▶ **About this task**: Return exactly the lines from the "You are a GUI" line through the last line of the entries below. Include no pictures.

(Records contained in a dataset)
+++
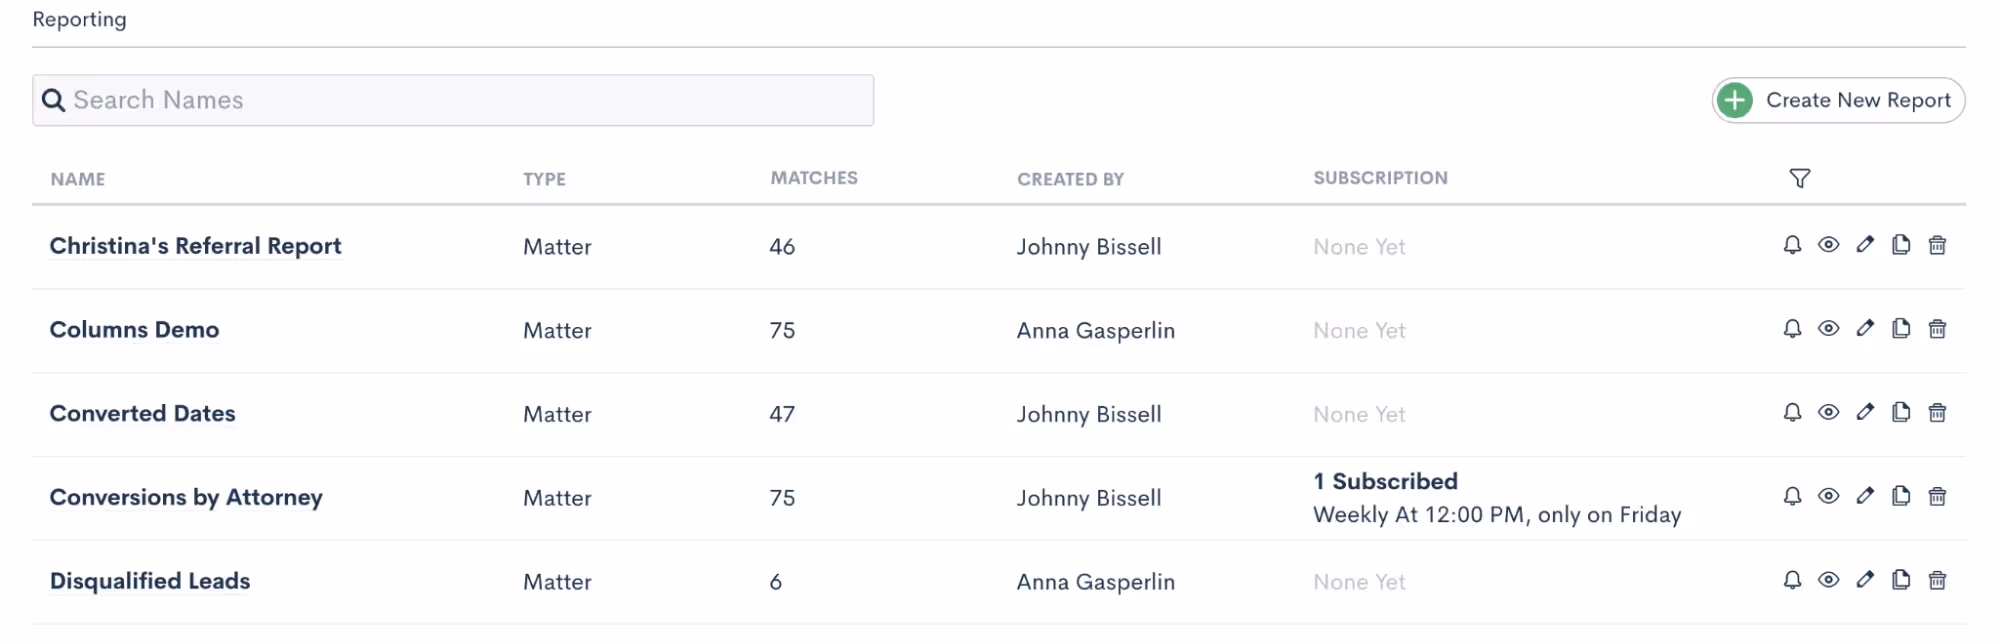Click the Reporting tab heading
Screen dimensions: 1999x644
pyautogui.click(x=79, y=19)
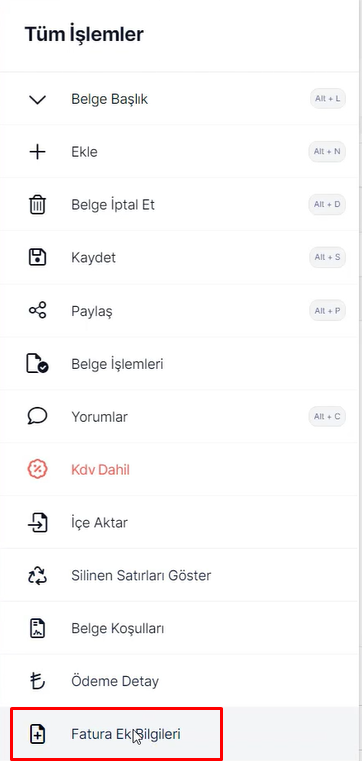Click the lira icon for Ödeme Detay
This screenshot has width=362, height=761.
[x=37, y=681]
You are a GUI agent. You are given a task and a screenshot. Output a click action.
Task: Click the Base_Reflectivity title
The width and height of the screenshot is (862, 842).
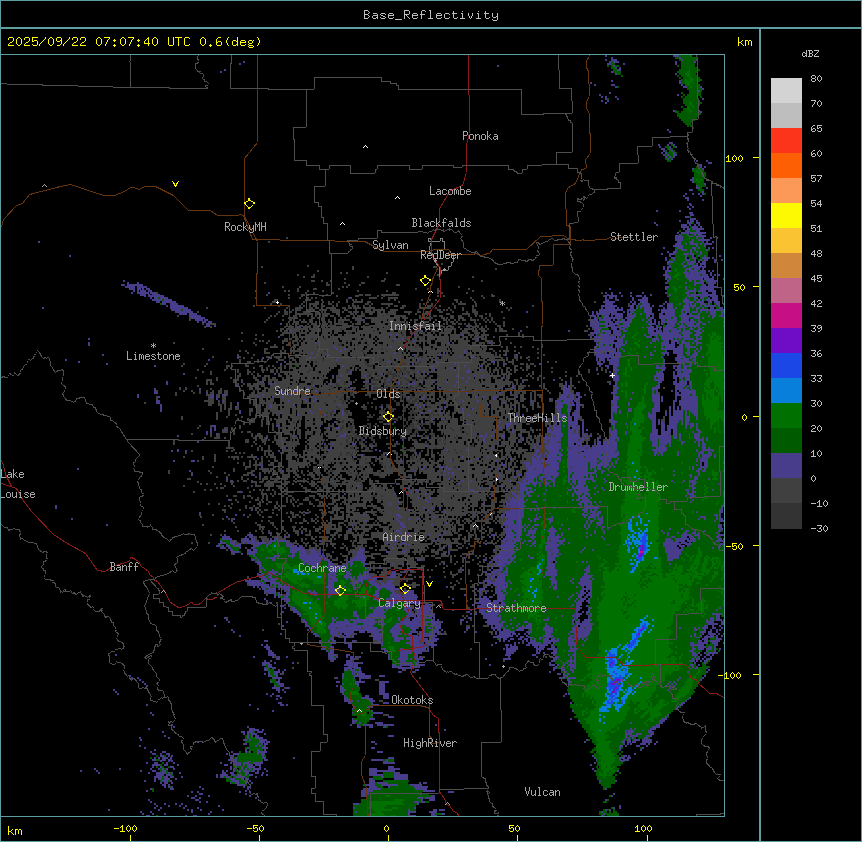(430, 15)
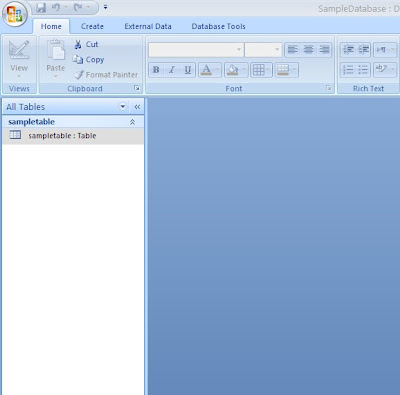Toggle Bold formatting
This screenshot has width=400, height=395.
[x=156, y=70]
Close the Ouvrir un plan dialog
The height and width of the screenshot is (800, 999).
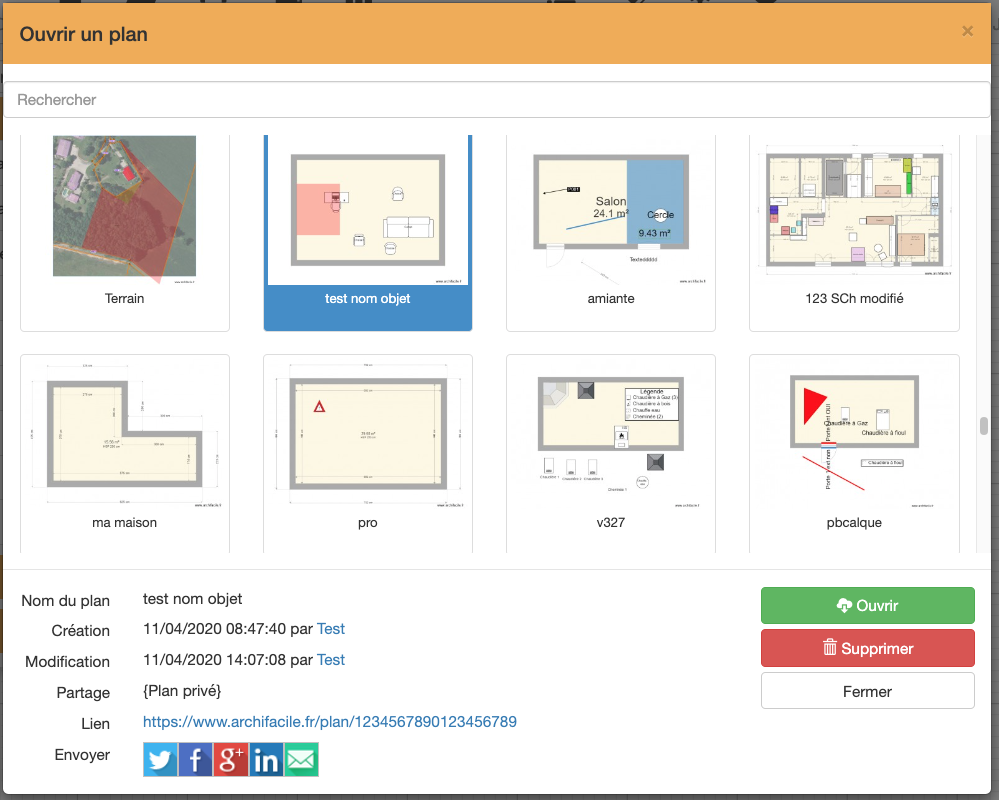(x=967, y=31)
+++
▶ **Finished task**:
You are a GUI agent. You are given a task and a screenshot. Output a click action.
Task: Click the Base_Reflectivity title
The width and height of the screenshot is (862, 842).
(430, 15)
Toggle Bold formatting
This screenshot has width=400, height=395.
[x=156, y=70]
Close the Ouvrir un plan dialog
The height and width of the screenshot is (800, 999).
(x=967, y=31)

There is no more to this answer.